The "before" signal editor

Ok so the editor looks alright at first sight but there are some confusing aspects, for instance the “user data” in the signal can only ever refer to an object in the Glade file – no mention of that is made. Furthermore when one goes through the whole google research to find that the user data is supposed to be an object, they immediately get stumped by GTK+ swapping the object at connection time for seemingly no desired reason – very, very confusing.

Something to keep in mind as well is that signal definitions in Glade have generally been unused. Mostly because of an inability to pass data external to the Glade file as user data to callbacks. Generally people use a parent or controller object as a module pointer to be passed to all callbacks; this technical problem with signals has really been a non-issue ever since the introduction of the gtk_builder_connect_signals() api which takes a default pointer argument to pass to signals for just this purpose.

Well, moving on – after adding the “swapped” attribute to the editor I was quite unable to tear myself away from the editor, it hasn’t seen an update in many years and has been lagging behind the rest of the UI, so without further adieu I present to you:

The "after" signal editor

Now the signal editor is doing a bit better, I didn’t have the time for a full scale rewrite using GtkBuilder for its store, view and renderers as I have been hoping to do for a while but – at least she learned some tricks from her big brother the property editor:

  • Now the signal editor lets you view the documentation for a signal at the click of an icon (Thank you Frédéric Péters for getting DevHelp page contextual searches working again ! sorry for waiting 6 months+ to notice !).
  • The editor does not let you type text for connected objects for user data, instead you get an object selection dialog
  • Now versioning support icons/tooltips show up for signals that are introduced in the future of your project’s target version.
  • Tooltips explaining about the signal editor fields show up on the treeview column headers
  • Signal, Handler and Object fields in the editor are user resizable but allocate a reasonable size.

Actions

So, with a rocking new signal editor in master I still had some hours to kill, I went on to tackle the relationships of GtkActionGroup <–> GtkAction in Glade – I wasn’t able to pull out a customized editor for this yet, but I imagine it will look like the menu or toolbar editor and allow hierarchical configuration of the project’s action groups/actions (currently Glade will only let you add an action to a group via the Inspector widget: Right click -> Add widget here / Paste commands will do the trick).

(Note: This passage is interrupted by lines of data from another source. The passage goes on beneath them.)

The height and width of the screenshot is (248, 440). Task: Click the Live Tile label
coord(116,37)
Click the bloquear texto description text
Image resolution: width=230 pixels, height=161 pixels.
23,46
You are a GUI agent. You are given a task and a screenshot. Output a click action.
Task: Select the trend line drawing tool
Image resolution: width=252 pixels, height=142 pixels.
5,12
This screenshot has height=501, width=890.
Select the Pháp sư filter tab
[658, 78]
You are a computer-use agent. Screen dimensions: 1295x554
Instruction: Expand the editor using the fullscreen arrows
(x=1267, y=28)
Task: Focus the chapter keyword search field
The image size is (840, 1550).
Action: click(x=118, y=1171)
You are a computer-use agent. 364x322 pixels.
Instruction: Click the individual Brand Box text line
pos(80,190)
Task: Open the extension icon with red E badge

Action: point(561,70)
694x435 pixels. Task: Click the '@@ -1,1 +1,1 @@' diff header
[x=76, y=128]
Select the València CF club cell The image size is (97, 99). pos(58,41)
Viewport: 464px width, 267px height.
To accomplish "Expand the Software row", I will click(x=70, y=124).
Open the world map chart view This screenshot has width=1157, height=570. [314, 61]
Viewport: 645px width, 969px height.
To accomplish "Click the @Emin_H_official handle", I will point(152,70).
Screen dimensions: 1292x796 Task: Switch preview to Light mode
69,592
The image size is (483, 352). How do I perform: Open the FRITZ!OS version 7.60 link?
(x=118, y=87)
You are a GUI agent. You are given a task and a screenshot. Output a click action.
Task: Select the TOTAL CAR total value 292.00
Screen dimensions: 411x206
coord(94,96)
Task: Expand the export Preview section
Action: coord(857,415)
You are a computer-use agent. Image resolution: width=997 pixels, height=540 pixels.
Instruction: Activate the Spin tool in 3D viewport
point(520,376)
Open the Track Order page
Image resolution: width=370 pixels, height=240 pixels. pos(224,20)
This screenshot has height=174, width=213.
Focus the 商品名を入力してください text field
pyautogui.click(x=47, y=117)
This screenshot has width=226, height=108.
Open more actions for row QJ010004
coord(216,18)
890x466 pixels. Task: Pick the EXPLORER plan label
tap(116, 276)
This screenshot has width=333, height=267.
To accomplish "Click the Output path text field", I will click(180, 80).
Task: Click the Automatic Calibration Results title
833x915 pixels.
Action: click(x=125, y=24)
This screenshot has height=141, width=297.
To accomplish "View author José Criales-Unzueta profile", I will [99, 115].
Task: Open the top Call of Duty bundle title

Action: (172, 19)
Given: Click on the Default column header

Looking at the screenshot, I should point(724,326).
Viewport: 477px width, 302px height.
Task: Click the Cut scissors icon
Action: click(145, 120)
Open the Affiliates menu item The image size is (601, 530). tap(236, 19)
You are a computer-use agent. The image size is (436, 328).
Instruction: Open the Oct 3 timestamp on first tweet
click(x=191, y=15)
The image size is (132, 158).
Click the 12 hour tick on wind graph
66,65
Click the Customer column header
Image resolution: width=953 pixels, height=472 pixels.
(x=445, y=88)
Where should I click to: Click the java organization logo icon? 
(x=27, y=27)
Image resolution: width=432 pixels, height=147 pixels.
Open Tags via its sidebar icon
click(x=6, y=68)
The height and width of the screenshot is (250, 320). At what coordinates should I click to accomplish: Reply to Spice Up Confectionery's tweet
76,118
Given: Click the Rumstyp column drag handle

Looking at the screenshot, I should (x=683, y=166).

Glade now also lets you set an accelerator key for a GtkAction, the property only applies to actions which are placed into a group, ideally this will be the ultimate place to define accelerator keys using Glade so that they integrate well with menus and toolbars.

Thank you

A big thankyou to Openismus GmbH who sponsored the project and made all of these unlikely advancements in Glade actually happen.

I’ll be turning my attention away from Glade this week to look at some other serious GNOME issues, keep up with my blog for regular updates on this Openismus sponsored effort.

6 thoughts on “One week of Glade brought to you by Openismus GmbH”

  1. I really enjoyed your article and would like to know if I provide a link back to your site if I can use your article on one of my sites?

  2. I’m sorry it took me so long to get back, I had disabled email notifications as I was suffering from lots of spam…

    Sure I have no objection that you cite my blog and link back to it.